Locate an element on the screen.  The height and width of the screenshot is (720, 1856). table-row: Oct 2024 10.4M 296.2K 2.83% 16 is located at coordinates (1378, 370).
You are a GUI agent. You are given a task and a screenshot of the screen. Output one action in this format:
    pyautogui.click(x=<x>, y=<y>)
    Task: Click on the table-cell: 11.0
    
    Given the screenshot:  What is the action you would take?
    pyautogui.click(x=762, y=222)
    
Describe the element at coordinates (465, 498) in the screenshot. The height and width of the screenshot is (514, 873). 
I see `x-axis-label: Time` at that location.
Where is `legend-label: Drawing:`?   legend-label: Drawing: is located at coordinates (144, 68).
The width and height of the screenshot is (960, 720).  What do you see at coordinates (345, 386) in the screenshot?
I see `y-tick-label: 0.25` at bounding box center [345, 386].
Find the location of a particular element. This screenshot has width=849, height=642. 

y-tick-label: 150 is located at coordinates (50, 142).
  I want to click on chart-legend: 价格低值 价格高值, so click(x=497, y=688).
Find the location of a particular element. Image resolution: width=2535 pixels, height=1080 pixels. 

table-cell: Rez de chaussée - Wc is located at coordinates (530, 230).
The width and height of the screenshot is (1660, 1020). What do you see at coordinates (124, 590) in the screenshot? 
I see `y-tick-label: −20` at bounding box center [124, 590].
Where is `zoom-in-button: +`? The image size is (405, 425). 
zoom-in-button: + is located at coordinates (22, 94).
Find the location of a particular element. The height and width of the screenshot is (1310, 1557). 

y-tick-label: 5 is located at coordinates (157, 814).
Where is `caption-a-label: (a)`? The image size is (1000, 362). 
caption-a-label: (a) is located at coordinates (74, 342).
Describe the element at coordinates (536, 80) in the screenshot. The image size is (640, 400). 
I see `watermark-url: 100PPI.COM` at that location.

• **WHAT YOU NEED TO DO**
Please repeat the lines of the listing above word for word, starting at the line that contains "The width and height of the screenshot is (1660, 1020)." and ending at the line that contains "zoom-in-button: + is".

• **TASK OUTPUT**
The width and height of the screenshot is (1660, 1020). What do you see at coordinates (124, 590) in the screenshot? 
I see `y-tick-label: −20` at bounding box center [124, 590].
Where is `zoom-in-button: +`? The image size is (405, 425). 
zoom-in-button: + is located at coordinates (22, 94).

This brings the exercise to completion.